Без парика, с головой, криво повязанной каким-то фуляром, Клапарон показался Бирото особенно отвратительным: распахнувшийся на груди халат приоткрыл белую шерстяную фуфайку, ставшую темно-бурой от долгой носки.
– Не хотите ли позавтракать? – спросил Клапарон, вспомнив о бале у парфюмера и желая отблагодарить его этим приглашением за гостеприимство, а заодно и втереть ему очки.
Круглый стол, с которого были наскоро убраны бумаги, красноречиво говорил о недавней пирушке в приятной компании: на нем красовались устрицы, паштет, белое вино и застывшие в соусе почки в шампанском. Горящие в камине угли бросали золотистые блики на яичницу с трюфелями. Наконец два прибора и салфетки в жирных пятнах, оставленных вчерашним ужином, открыли бы глаза самой святой невинности. Несмотря на отказ Бирото, Клапарон продолжал настаивать, как человек, уверенный в своей ловкости.
– Я кое-кого ждал к себе, но гость мой куда-то пропал, – умышленно громко воскликнул хитрый коммивояжер, чтобы его услышала особа, которая зарылась в постели под одеяла.
– Сударь, – сказал Бирото, – я пришел по делу и долго вас не задержу.
– Я завален работой, – отвечал Клапарон, указывая на секретер с задвижной крышкой и на стол с грудами бумаг, – у меня нет минутки свободной. Принимаю я только по субботам, но для вас, дорогой господин Бирото, я всегда дома. Никак не урву времени ни для любви, ни для прогулок по городу; я теряю всякий деловой нюх: чтобы сохранить его, ведь надобно же иногда и побездельничать. А мне не удается даже побродить по бульварам. Опротивели мне дела, и слышать о них больше не желаю; денег с меня хватит, а вот в счастье всегда нехватка. Хотелось бы мне, клянусь честью, поездить по свету, побывать в Италии! Ах, Италия! Вот благодатный край! Прекрасна, наперекор всем превратностям судьбы! Чудесная страна, где ждет меня величавая и томная итальянка! Всю жизнь обожал итальянок! Была у вас когда-нибудь любовница итальянка? Нет? Так поедем со мной в Италию! Мы увидим Венецию – резиденцию дожей; город этот, к несчастью, попал в руки невежественной Австрии, которая ничего не смыслит в искусствах! Баста! бросим все эти государственные дела, займы, каналы. Я – добрый малый, когда у меня туго набиты карманы. Едем же, черт побери, путешествовать!
– Одно слово, сударь, и я ухожу, – сказал Бирото. – Вы передали мои векселя господину Бидо?
– Вы хотите сказать – Жигонне, милейшему Жигонне? Вот человек, всегда готовый нежно обнять вас... как веревка шею висельника.

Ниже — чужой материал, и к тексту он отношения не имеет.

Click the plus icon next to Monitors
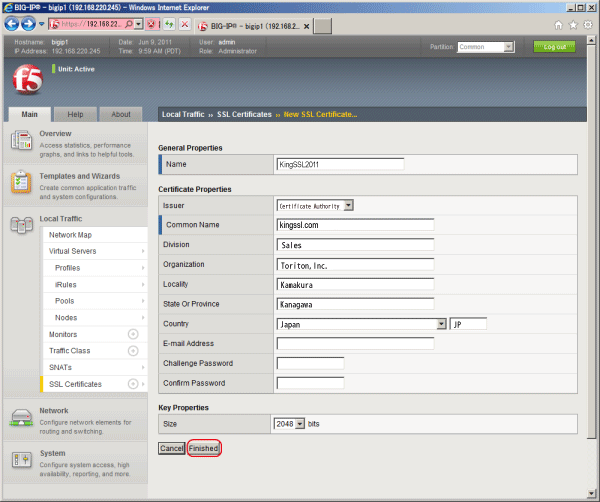133,334
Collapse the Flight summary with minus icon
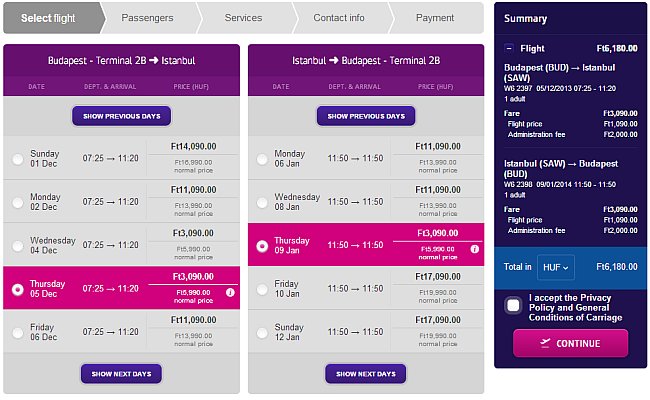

– Да, – продолжал Цезарь, – я хотел бы... и тут я рассчитываю на ваше благородство и деликатность...
Клапарон поклонился.
– Я хотел бы получить отсрочку...
– Невозможно, – прервал банкир, – дела я веду не один; нас целый совет, настоящая палата депутатов. Мы, правда, спелись и шипим в один голос, как сало на сковороде. Да, черт побери, мы обо всем совещаемся. Участки в районе церкви Мадлен – это пустяки! Мы орудуем во многих местах. Э, любезнейший, если бы мы не имели доли в участках на Елисейских полях, вокруг достраивающейся биржи, в квартале Сен-Лазар и около Тиволи, мы «не форошали пы телами», как говорит толстяк Нусинген. Что для нас участки около Мадлен? Так, чепуха! Мы, любезнейший, крохоборничать не любим, – сказал он, похлопывая Бирото по животу и обнимая его за талию. – Ну, давайте же завтракать, потолкуем за едой, – прибавил Клапарон, чтобы смягчить отказ.
– Охотно, – ответил Бирото.
«Собутыльнику моему не поздоровится», – подумал парфюмер, надеясь подпоить Клапарона, чтобы выведать, кто же в действительности его компаньоны в деле с земельными участками, начинавшем казаться ему подозрительным.
– Вот и хорошо! Виктория! – крикнул банкир.
На зов явилась женщина, похожая на ведьму и одетая, как торговка рыбой.
– Скажите в конторе, что меня нет дома ни для кого – даже для Нусингена, Келлеров, Жигонне и всех прочих.
– Из конторщиков пока пришел только господин Ламперер.
– Ну что ж, ему ли не знать, как принимают знать, – сказал Клапарон. – А мелюзгу дальше первой комнаты не пускайте. Велите всем говорить, что я обдумываю, как опрокинуть... бокал шампанского.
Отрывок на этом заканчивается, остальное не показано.